C
Chris Torek
Right.
Here is a useful (I think) way to think about the issues involved.
Imagine that pointers are not even fixed size (or, equivalently,
are fixed size but a megabyte each so that there is plenty of room
for the extra decoration I am about to describe).
Each pointer carries with it not only the "address of first byte
or word or whatever of object" but also "type of target object",
array dimensions if applicable, and/or offset within array if the
implementation feels like carrying such information.
Thus, some pointer value stored in some object p might contain the
actual literal (ASCII or EBCDIC or whatever) string:
"This pointer points to the third element of the array named
xyz in function glork() in stack frame #37. The array has type
`array 5 of pointer to array 2 of array 3 of pointer to function
(readonly pointer to char) returning void'."

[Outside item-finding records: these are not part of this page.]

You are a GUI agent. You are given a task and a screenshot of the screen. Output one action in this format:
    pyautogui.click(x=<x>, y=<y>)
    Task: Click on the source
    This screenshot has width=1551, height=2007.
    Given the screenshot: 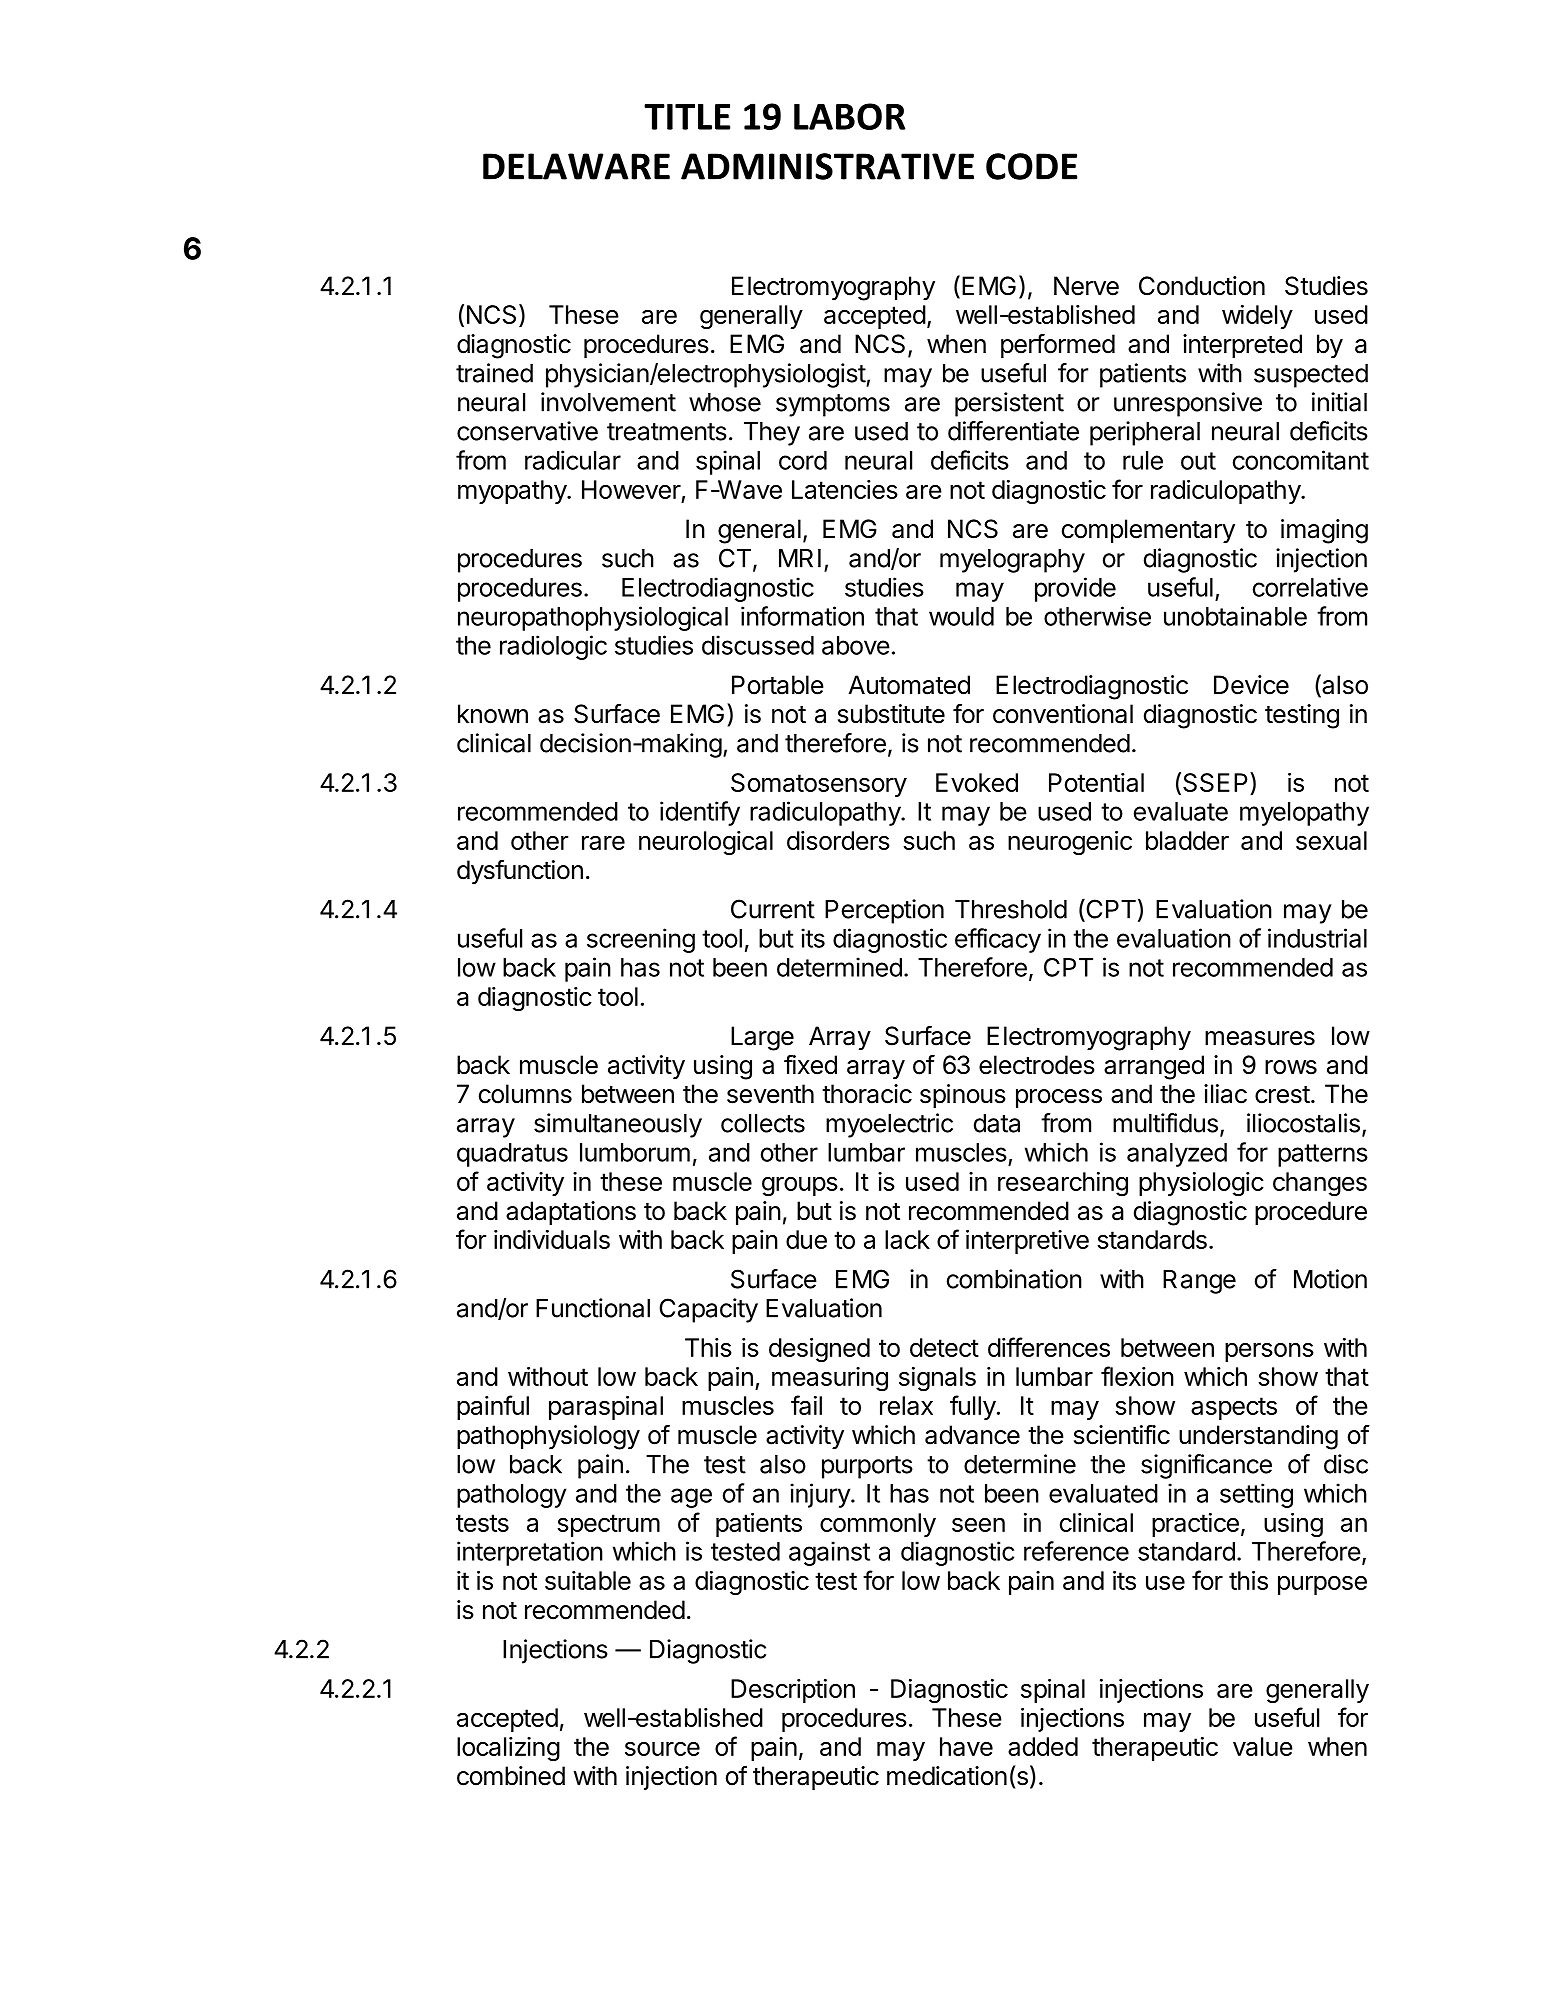 What is the action you would take?
    pyautogui.click(x=662, y=1748)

(This is why "sizeof p" is one megabyte: that gives lots of room for
ASCII text.
)In this implementation, comparisions for pointer equality first
simply (or complex-ly) checks whether they point to the same object
("array named <name>", "object named <name>", "malloc instance
#<number>"), and if the object is an array, have the same
element-number. If the types do not match, the comparison falls
back to locating the byte(s) to which the pointer points and seeing
if those are the same.
Dereferences (*p) first check whether the pointer points to an
actual, valid object, and if it is an array, whether the array offset
is within bounds, and so on.
Note that this implementation is able to reject attempts to use
a[0][3], even though the byte that would be addressed there exists.
By doing:
unsigned char *ucp = &a[0];
the implementation *does* allow accessing ucp[3], because the rules
for using a pointer of type "unsigned char *" that points into an
object explicitly allow accessing all the bytes of the object.
Converting the pointer back to "char (*)[2][2]", however, restores
the "correct" type, to which the subscript-limiting rules apply.